» PROVIDED DATA:
Segment Open
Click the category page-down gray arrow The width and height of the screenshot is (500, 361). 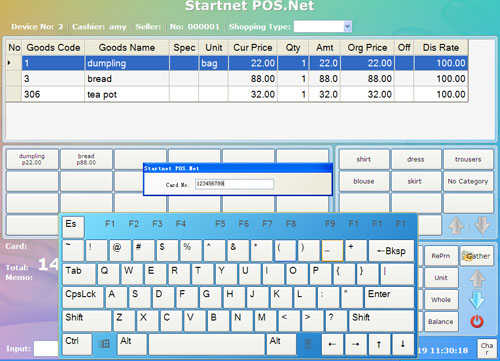pos(482,225)
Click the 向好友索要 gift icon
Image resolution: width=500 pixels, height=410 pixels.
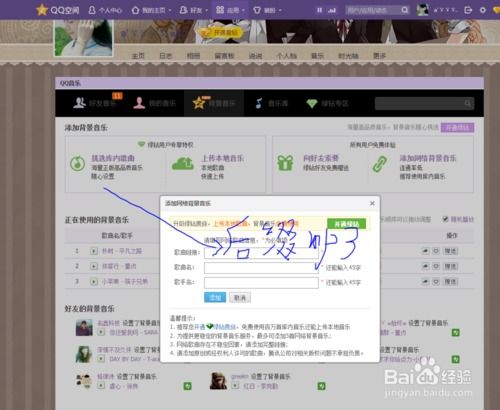pos(285,163)
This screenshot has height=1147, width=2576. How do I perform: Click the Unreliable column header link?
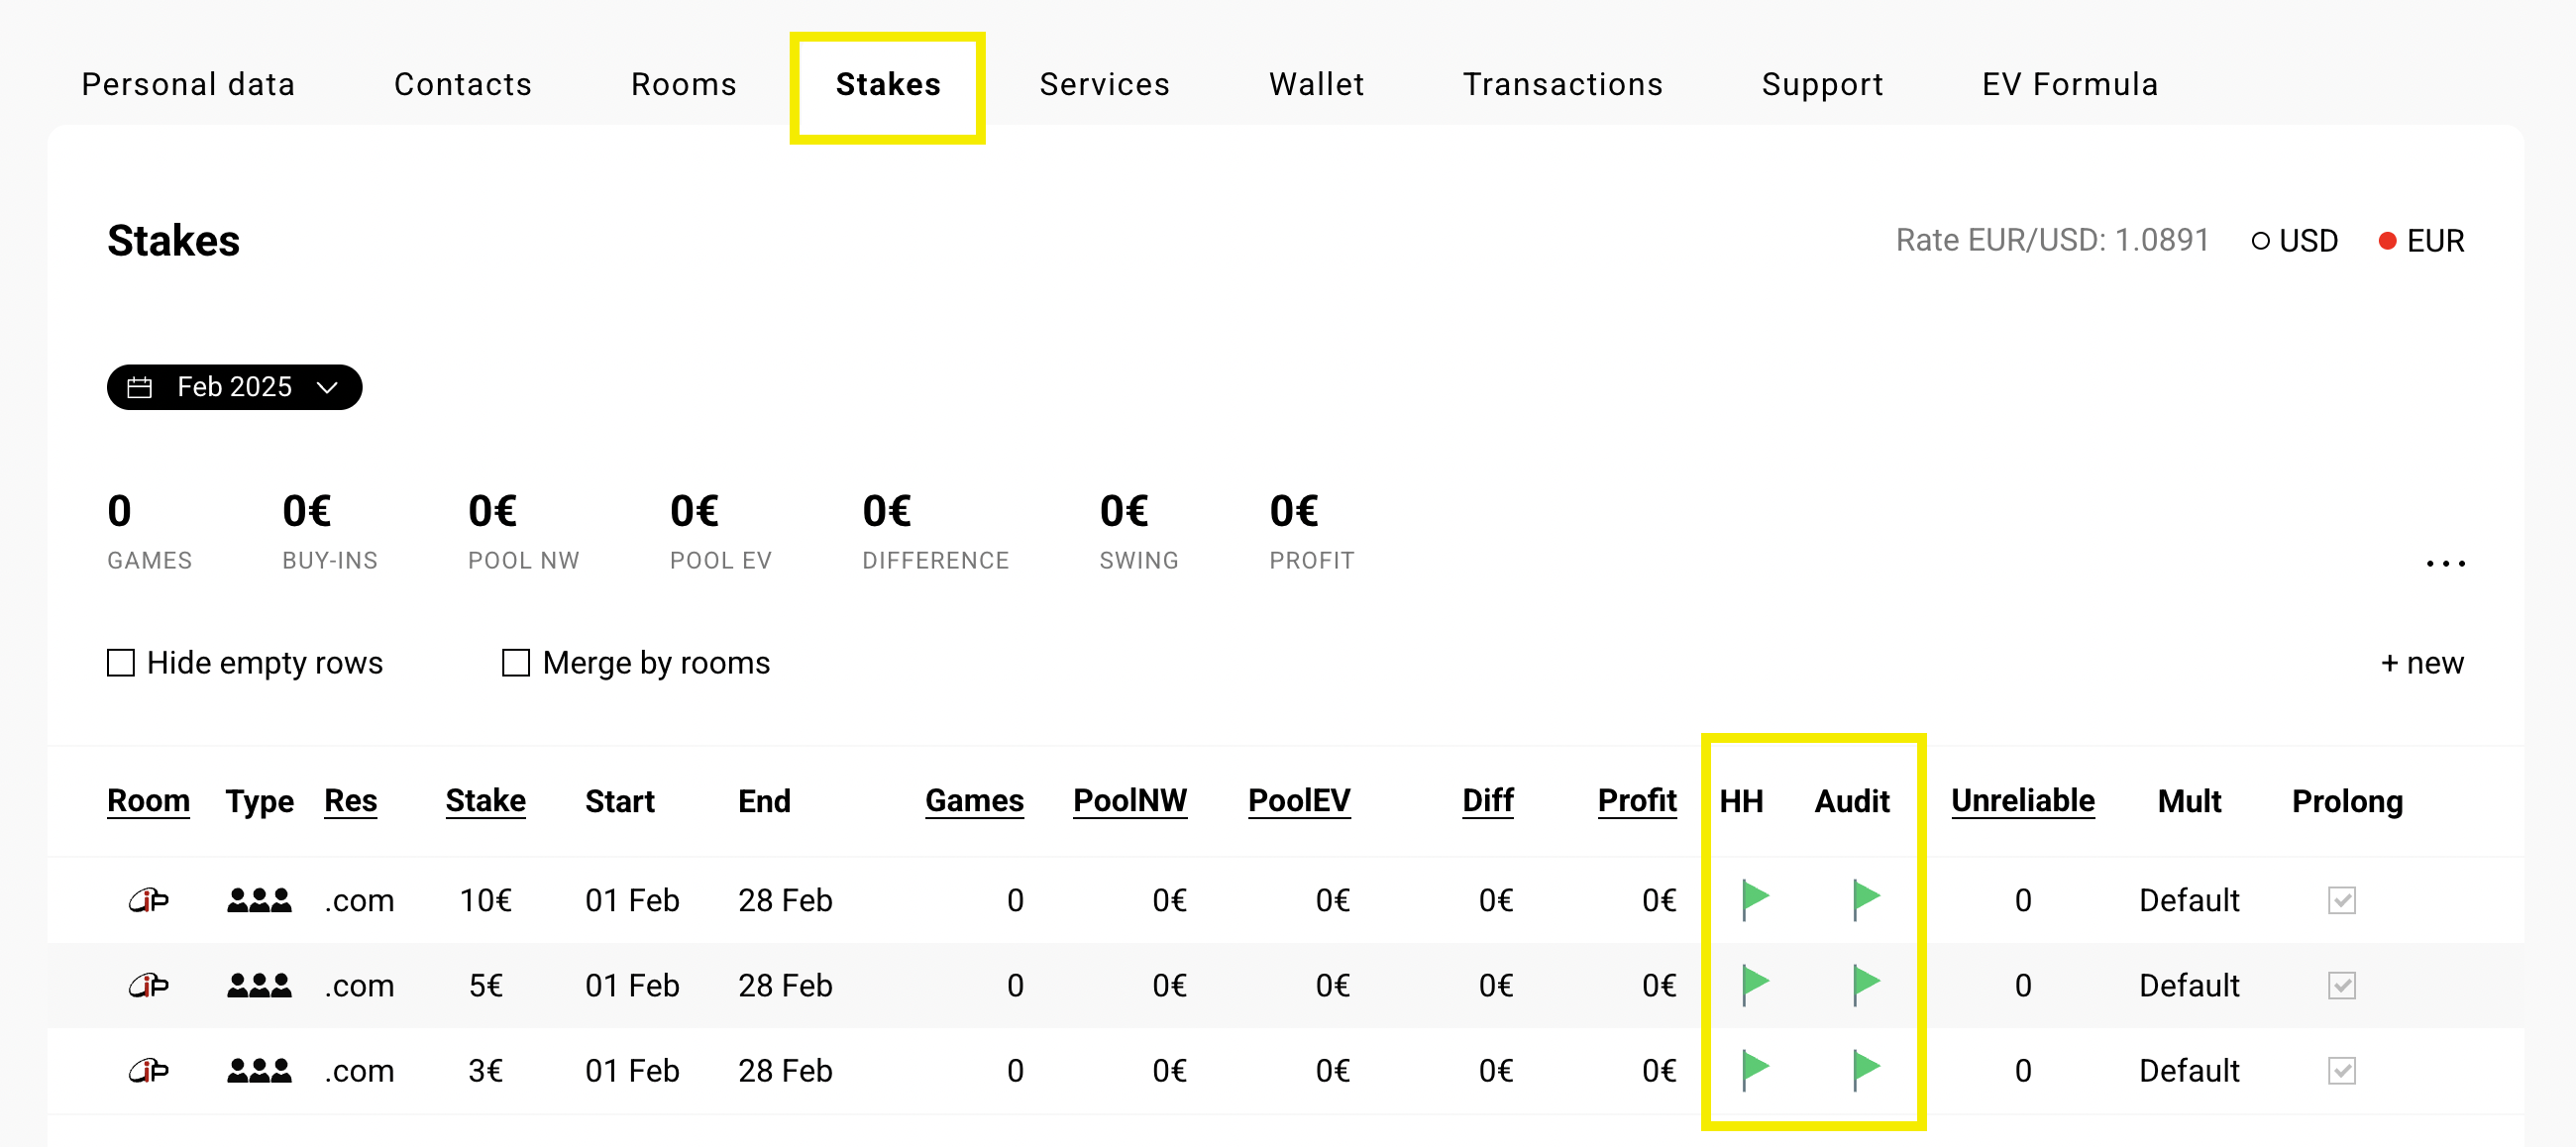click(2022, 800)
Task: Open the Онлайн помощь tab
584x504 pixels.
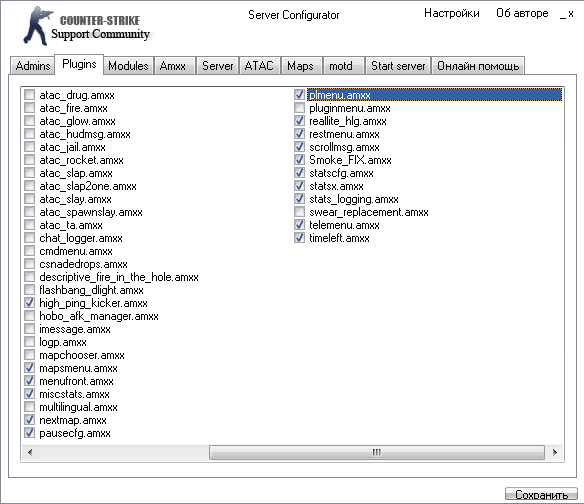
Segment Closed
» EXERCISE AIM:
Output exactly and only the lines from the line containing "This screenshot has" to the end of the entries, both included, and omit every picture.

» OUTPUT OF THE TASK:
This screenshot has height=1147, width=2576. How do I perform: Click the Unreliable column header link?
click(2022, 800)
Task: Open the Онлайн помощь tab
584x504 pixels.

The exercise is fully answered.